Immer weniger Russen auf alpinen Pisten

Österreich ist bei russischen Ski-Touristen sehr beliebt. Hier hatte man sich auf die kaufkräftigen Gäste aus dem Osten längst eingestellt. Nun bleiben sie aus. Ein Tourismusjahr zwischen den beiden Ländern soll Abhilfe schaffen. 

Immer weniger Russen urlauben in Österreichs Skigebieten – ein Tourismusjahr soll diesen Trend umkehren. Foto: Pixabay / Pexels

Florian Moosbrugger sieht schwierige Zeiten auf sich zukommen. Zumindest, was die Anzahl der russischen Gäste in seinem Fünf-Sterne-Hotel „Gasthof Post“ im österreichischen Lech am Arlberg betrifft. „Wir hatten in den letzten fünf Jahren einen Rückgang von zehn Prozent auf fünf Prozent russischer Gäste“, erklärt Hotelier Moosbrugger auf Anfrage der MDZ. Und das, obwohl sein Betrieb über ein eigenes Verkaufsbüro vor Ort in Russland verfügt, das mit Reisebüros zusammenarbeitet. „Diese Reisebüros übernehmen auch die Abwicklung der Visa für die Gäste.“ Trotzdem bleiben viele der – gewöhnlich recht finanzkräftigen – russischen Stammgäste diese Saison aus.
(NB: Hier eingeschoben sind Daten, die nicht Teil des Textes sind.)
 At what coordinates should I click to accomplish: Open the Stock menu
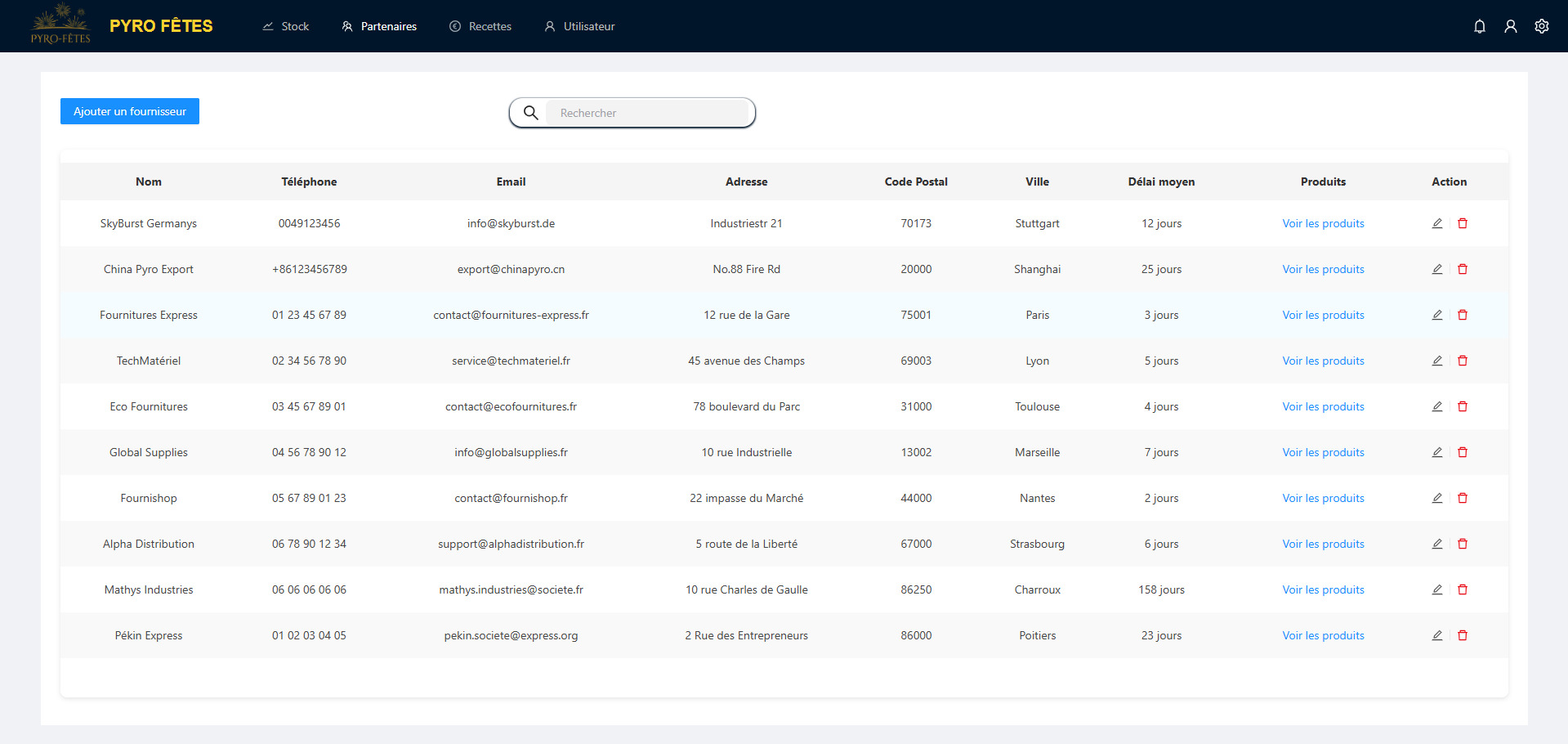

Österreich ist für die Russen zwar weiterhin das beliebteste Reiseziel für alpinen Wintersport, doch die Zahl russischer Gäste ist drastisch gesunken. Der Hype der Jahre 2008 bis 2013 ist vorbei.

Ein Drittel weniger Russen

Das zeigt ein Bericht des österreichischen Wirtschaftsministeriums für das Jahr 2015, der bei Gästen aus Russland den „höchsten relativen Nächtigungsrückgang“ verzeichnete – nämlich um 34 Prozent im Vergleich zu 2014. Waren es 2014 noch 1,8 Millionen Nächtigungen russischer Gäste, sank die Zahl auf 1,2 Millionen im Folgejahr. Als Ursache für diesen Abwärtstrend nennt der Bericht die EU-Sanktionen gegen Russland, die infolge der Ukraine-Krise verabschiedet wurden. Ein weiterer Faktor sei der instabile Rubelkurs und die anhaltende Wirtschaftskrise.

Ein Richtungswechsel soll nun das „Tourismusjahr Österreich– Russland“ bringen, das die beiden Länder für das Jahr 2017 ausgerufen haben. Die von der Welttourismusorganisation UNWTO unterstütze Aktion soll „die Kooperation zwischen österreichischen und russischen Unternehmen, Destinationen und Experten intensivieren“ und das „große touristische Angebot und Potential beider Länder“ darstellen.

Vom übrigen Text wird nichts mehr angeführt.